PAGE TEXT:
——
When you're going there to also spend it with you ex-mother-on-law I would say it's LONG ENOUGH!


----------



## OnlyMyOpinion (Sep 1, 2013)

I think the rules require X-MIL to pay and take the kids to DW while you sit sipping cold beer (its what she expects anyway) :biggrin-new:


----------



## OhGreatGuru (May 24, 2009)

You do have to be careful about buying these discount passes on-line. There's a lot of traffic in illegal/forged/or expired passes going on for Florida destinations.

Buy direct from the Attraction site (like Disney) or a reliable travel site. Travel agents can usually sell them too. There is a good pass for SeaWorld, Aquatica, and Busch Gardens, unlimited entries for length of stay.

Seaworld and Aquatica are right next to each other in Orlando (same corporate owners). Busch Gardens is unfortunately nearly 2 hrs away, but well worth a visit or 2.


----------



## Danny (Oct 17, 2012)

One of my favorite videos. Driving to Florida. Will make your day. https://www.youtube.com/watch?v=1NWcw6_mxcs


----------



## none (Jan 15, 2013)
——
TO DO:
• 1. Repeat the forum thread word for word, covering everything from "## OnlyMyOpinion (Sep" down to "(May 24, 2009)".
• 2. Using the forum thread, answer these questions:
(a) According to OnlyMyOpinion, who should pay and take the kids to DW?
(b) How far away is Busch Gardens said to be?
(c) What is the video that Danny shares about?

[Dataset records]
——
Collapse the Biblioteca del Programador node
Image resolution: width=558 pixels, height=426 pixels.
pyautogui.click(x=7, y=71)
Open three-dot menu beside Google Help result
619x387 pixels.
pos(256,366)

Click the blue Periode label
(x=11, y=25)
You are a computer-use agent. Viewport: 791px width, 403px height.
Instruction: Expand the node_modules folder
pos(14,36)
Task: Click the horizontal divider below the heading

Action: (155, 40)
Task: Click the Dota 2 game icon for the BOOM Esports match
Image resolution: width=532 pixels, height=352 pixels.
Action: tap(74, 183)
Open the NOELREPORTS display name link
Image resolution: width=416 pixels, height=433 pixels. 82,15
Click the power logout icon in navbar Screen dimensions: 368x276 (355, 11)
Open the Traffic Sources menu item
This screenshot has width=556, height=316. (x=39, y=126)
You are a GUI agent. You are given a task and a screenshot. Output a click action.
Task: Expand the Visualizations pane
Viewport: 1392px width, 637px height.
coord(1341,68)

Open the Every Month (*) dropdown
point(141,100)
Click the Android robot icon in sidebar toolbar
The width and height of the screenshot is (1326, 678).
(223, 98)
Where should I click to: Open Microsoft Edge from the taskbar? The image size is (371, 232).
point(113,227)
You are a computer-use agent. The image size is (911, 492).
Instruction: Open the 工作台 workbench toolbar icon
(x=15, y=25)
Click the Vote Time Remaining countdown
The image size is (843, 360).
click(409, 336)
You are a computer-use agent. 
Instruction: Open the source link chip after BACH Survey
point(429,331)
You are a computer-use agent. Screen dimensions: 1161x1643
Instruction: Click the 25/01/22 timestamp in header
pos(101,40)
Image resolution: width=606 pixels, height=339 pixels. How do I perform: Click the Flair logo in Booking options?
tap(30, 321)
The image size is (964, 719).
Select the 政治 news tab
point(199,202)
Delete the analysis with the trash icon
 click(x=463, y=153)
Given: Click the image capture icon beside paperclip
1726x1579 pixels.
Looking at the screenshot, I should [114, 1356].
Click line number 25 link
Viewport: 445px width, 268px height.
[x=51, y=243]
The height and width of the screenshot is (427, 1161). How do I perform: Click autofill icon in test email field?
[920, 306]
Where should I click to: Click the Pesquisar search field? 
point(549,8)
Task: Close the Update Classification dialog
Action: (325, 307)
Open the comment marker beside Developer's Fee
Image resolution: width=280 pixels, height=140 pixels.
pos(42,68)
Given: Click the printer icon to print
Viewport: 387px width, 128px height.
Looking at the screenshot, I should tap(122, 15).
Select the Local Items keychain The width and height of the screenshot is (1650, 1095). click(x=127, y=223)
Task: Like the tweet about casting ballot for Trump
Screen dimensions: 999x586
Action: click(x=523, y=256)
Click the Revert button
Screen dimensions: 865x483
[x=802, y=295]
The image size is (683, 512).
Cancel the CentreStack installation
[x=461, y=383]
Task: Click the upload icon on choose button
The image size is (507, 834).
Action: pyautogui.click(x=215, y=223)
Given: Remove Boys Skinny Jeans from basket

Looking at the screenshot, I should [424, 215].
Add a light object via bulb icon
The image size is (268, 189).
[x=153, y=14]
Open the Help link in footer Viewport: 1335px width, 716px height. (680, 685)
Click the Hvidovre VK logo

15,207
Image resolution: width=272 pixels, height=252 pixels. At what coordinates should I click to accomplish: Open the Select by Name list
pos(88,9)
——
RESPONSES PER TASK:
• 1.
## OnlyMyOpinion (Sep 1, 2013)

I think the rules require X-MIL to pay and take the kids to DW while you sit sipping cold beer (its what she expects anyway) :biggrin-new:


----------



## OhGreatGuru (May 24, 2009)

• 2.
(a) X-MIL
(b) Nearly 2 hours away
(c) Driving to Florida